[[ STORED DATA, beginning ]]

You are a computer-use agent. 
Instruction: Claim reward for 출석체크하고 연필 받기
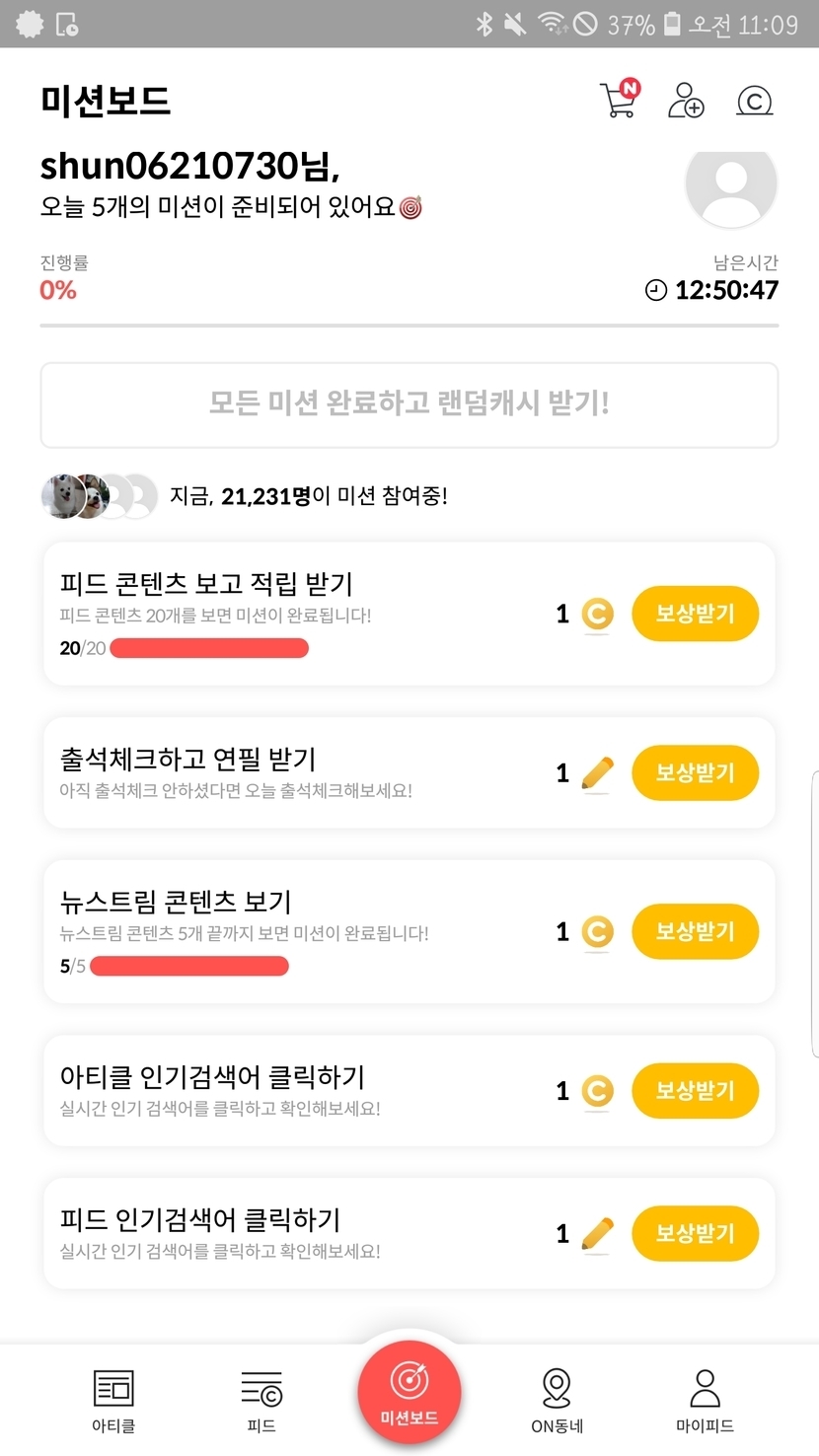[x=695, y=772]
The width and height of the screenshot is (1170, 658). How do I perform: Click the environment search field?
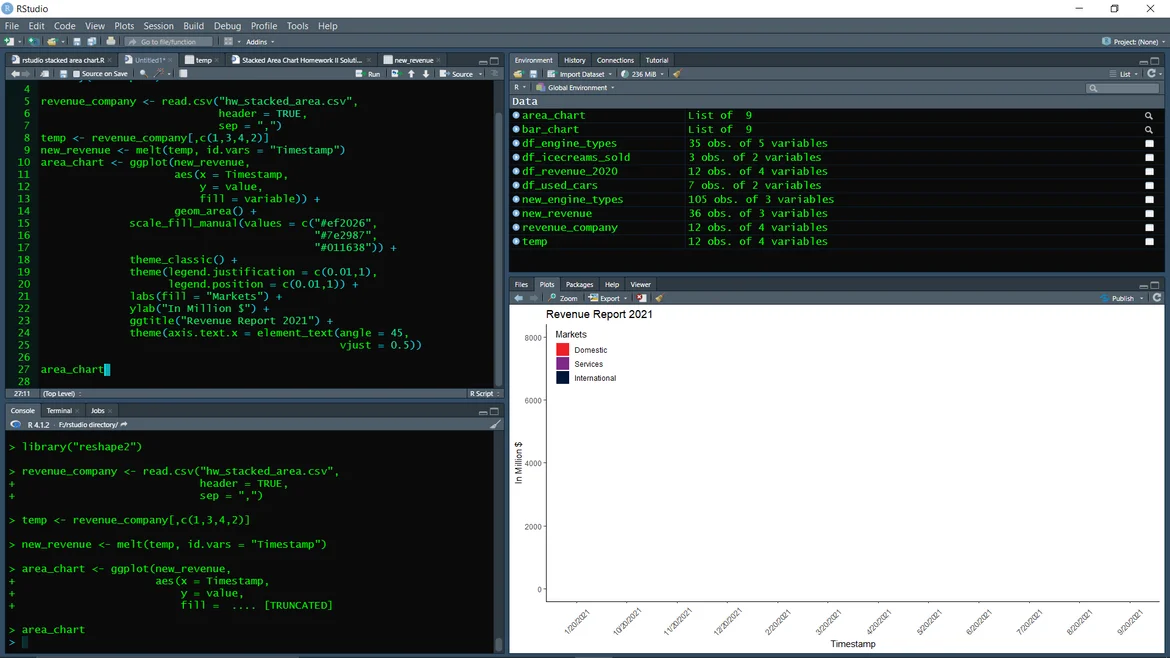pos(1124,88)
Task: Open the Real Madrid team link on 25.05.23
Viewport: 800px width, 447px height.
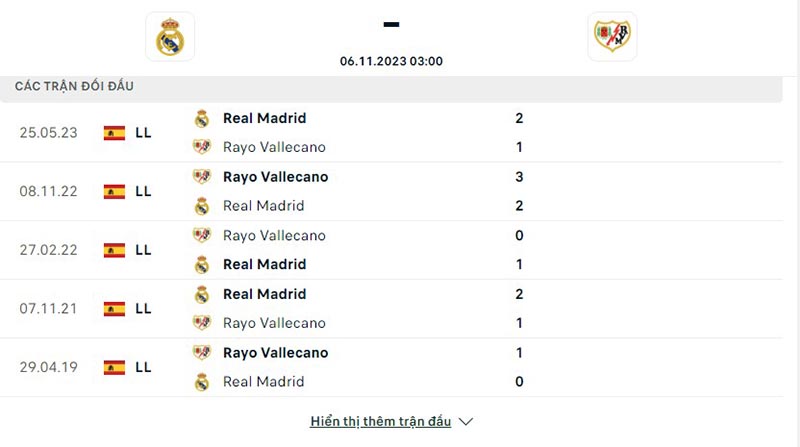Action: click(x=263, y=118)
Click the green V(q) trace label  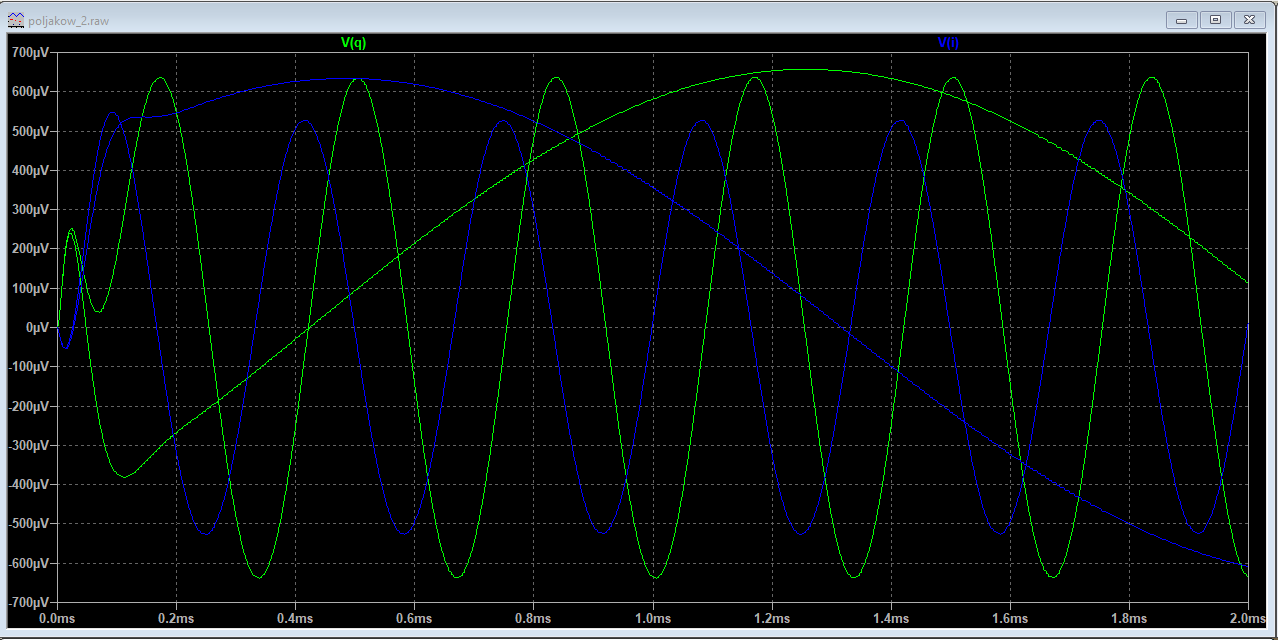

[[ STORED DATA, end ]]

* **TASK**
Exactly the lines from the one holding "The width and" to the last line of the records above should be duplicated, with no pictures among them.

* **WRITTEN SOLUTION**
The width and height of the screenshot is (1170, 658). How do I perform: Click the environment search field?
pos(1124,88)
Task: Open the Real Madrid team link on 25.05.23
Viewport: 800px width, 447px height.
Action: click(x=263, y=118)
Click the green V(q) trace label  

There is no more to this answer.